Records supplied
---+---
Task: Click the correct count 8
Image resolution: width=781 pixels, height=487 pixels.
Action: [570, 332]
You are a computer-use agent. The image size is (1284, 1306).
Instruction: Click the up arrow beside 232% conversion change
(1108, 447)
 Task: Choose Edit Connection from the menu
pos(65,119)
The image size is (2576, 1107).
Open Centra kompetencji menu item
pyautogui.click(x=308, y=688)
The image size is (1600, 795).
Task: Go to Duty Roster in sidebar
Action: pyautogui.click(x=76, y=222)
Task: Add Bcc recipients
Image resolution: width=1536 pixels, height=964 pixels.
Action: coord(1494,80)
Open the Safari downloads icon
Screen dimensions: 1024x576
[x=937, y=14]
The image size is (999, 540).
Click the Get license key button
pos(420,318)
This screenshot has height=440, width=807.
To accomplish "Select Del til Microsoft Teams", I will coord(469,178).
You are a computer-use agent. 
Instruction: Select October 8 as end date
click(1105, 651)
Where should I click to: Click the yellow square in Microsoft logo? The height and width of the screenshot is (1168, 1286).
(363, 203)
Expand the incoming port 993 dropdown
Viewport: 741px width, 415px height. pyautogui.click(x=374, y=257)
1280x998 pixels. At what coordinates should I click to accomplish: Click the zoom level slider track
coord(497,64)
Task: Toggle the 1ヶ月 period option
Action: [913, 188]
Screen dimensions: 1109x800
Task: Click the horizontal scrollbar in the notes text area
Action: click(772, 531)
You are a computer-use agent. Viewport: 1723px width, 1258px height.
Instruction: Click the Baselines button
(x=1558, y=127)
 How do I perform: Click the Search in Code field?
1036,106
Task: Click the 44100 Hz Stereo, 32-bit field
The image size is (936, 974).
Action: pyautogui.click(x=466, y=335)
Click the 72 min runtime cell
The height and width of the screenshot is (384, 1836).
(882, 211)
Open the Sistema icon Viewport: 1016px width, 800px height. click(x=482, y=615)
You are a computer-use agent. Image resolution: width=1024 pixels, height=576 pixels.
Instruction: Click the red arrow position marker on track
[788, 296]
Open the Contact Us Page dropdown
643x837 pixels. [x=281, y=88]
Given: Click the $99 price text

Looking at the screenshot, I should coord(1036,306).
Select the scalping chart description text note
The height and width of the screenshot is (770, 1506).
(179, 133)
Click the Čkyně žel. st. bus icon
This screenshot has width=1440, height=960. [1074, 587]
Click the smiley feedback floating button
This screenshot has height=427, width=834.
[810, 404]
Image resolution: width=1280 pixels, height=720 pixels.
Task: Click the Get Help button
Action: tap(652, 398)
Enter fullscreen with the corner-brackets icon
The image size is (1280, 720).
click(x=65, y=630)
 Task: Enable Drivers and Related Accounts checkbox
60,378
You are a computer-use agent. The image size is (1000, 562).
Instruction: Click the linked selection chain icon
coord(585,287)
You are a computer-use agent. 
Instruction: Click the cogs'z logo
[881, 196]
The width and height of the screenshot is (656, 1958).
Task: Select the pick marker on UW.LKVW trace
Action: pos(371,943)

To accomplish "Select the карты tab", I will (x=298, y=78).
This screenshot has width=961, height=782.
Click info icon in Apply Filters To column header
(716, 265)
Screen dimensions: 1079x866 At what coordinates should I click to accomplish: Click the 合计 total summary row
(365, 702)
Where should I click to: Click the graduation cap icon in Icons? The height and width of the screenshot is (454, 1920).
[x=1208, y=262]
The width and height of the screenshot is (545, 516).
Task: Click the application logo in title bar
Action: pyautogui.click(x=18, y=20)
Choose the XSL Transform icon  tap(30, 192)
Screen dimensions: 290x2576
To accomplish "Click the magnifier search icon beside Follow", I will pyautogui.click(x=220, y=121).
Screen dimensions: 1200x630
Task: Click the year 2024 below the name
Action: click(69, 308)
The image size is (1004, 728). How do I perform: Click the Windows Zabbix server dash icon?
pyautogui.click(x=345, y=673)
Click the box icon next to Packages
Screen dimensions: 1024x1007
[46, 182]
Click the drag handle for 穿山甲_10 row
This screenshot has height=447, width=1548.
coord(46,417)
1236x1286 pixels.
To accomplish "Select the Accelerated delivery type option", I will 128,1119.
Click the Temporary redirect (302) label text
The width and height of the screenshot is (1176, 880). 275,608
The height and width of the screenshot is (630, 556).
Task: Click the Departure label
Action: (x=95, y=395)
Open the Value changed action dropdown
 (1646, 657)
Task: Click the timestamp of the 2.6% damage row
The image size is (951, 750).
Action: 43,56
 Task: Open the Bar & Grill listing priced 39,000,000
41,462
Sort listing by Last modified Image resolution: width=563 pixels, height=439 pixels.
---+---
Task brief
Every entry is to be transcribed exactly as it stands.

Answer to the exercise
Task: Click the correct count 8
Image resolution: width=781 pixels, height=487 pixels.
Action: [570, 332]
You are a computer-use agent. The image size is (1284, 1306).
Instruction: Click the up arrow beside 232% conversion change
(1108, 447)
 Task: Choose Edit Connection from the menu
pos(65,119)
The image size is (2576, 1107).
Open Centra kompetencji menu item
pyautogui.click(x=308, y=688)
The image size is (1600, 795).
Task: Go to Duty Roster in sidebar
Action: pyautogui.click(x=76, y=222)
Task: Add Bcc recipients
Image resolution: width=1536 pixels, height=964 pixels.
Action: coord(1494,80)
Open the Safari downloads icon
Screen dimensions: 1024x576
[x=937, y=14]
The image size is (999, 540).
Click the Get license key button
pos(420,318)
This screenshot has height=440, width=807.
To accomplish "Select Del til Microsoft Teams", I will coord(469,178).
You are a computer-use agent. 
Instruction: Select October 8 as end date
click(1105, 651)
Where should I click to: Click the yellow square in Microsoft logo? The height and width of the screenshot is (1168, 1286).
(363, 203)
Expand the incoming port 993 dropdown
Viewport: 741px width, 415px height. pyautogui.click(x=374, y=257)
1280x998 pixels. At what coordinates should I click to accomplish: Click the zoom level slider track
coord(497,64)
Task: Toggle the 1ヶ月 period option
Action: [913, 188]
Screen dimensions: 1109x800
Task: Click the horizontal scrollbar in the notes text area
Action: click(772, 531)
You are a computer-use agent. Viewport: 1723px width, 1258px height.
Instruction: Click the Baselines button
(x=1558, y=127)
 How do I perform: Click the Search in Code field?
1036,106
Task: Click the 44100 Hz Stereo, 32-bit field
The image size is (936, 974).
Action: pyautogui.click(x=466, y=335)
Click the 72 min runtime cell
The height and width of the screenshot is (384, 1836).
(882, 211)
Open the Sistema icon Viewport: 1016px width, 800px height. click(x=482, y=615)
You are a computer-use agent. Image resolution: width=1024 pixels, height=576 pixels.
Instruction: Click the red arrow position marker on track
[788, 296]
Open the Contact Us Page dropdown
643x837 pixels. [x=281, y=88]
Given: Click the $99 price text

Looking at the screenshot, I should coord(1036,306).
Select the scalping chart description text note
The height and width of the screenshot is (770, 1506).
(179, 133)
Click the Čkyně žel. st. bus icon
This screenshot has width=1440, height=960. [1074, 587]
Click the smiley feedback floating button
This screenshot has height=427, width=834.
[810, 404]
Image resolution: width=1280 pixels, height=720 pixels.
Task: Click the Get Help button
Action: tap(652, 398)
Enter fullscreen with the corner-brackets icon
The image size is (1280, 720).
click(x=65, y=630)
 Task: Enable Drivers and Related Accounts checkbox
60,378
You are a computer-use agent. The image size is (1000, 562).
Instruction: Click the linked selection chain icon
coord(585,287)
You are a computer-use agent. 
Instruction: Click the cogs'z logo
[881, 196]
The width and height of the screenshot is (656, 1958).
Task: Select the pick marker on UW.LKVW trace
Action: pos(371,943)

To accomplish "Select the карты tab", I will (x=298, y=78).
This screenshot has width=961, height=782.
Click info icon in Apply Filters To column header
(716, 265)
Screen dimensions: 1079x866 At what coordinates should I click to accomplish: Click the 合计 total summary row
(365, 702)
Where should I click to: Click the graduation cap icon in Icons? The height and width of the screenshot is (454, 1920).
[x=1208, y=262]
The width and height of the screenshot is (545, 516).
Task: Click the application logo in title bar
Action: pyautogui.click(x=18, y=20)
Choose the XSL Transform icon  tap(30, 192)
Screen dimensions: 290x2576
To accomplish "Click the magnifier search icon beside Follow", I will pyautogui.click(x=220, y=121).
Screen dimensions: 1200x630
Task: Click the year 2024 below the name
Action: click(69, 308)
The image size is (1004, 728). How do I perform: Click the Windows Zabbix server dash icon?
pyautogui.click(x=345, y=673)
Click the box icon next to Packages
Screen dimensions: 1024x1007
[46, 182]
Click the drag handle for 穿山甲_10 row
This screenshot has height=447, width=1548.
coord(46,417)
1236x1286 pixels.
To accomplish "Select the Accelerated delivery type option", I will 128,1119.
Click the Temporary redirect (302) label text
The width and height of the screenshot is (1176, 880). 275,608
The height and width of the screenshot is (630, 556).
Task: Click the Departure label
Action: (x=95, y=395)
Open the Value changed action dropdown
 (1646, 657)
Task: Click the timestamp of the 2.6% damage row
The image size is (951, 750).
Action: 43,56
 Task: Open the Bar & Grill listing priced 39,000,000
41,462
Sort listing by Last modified Image resolution: width=563 pixels, height=439 pixels.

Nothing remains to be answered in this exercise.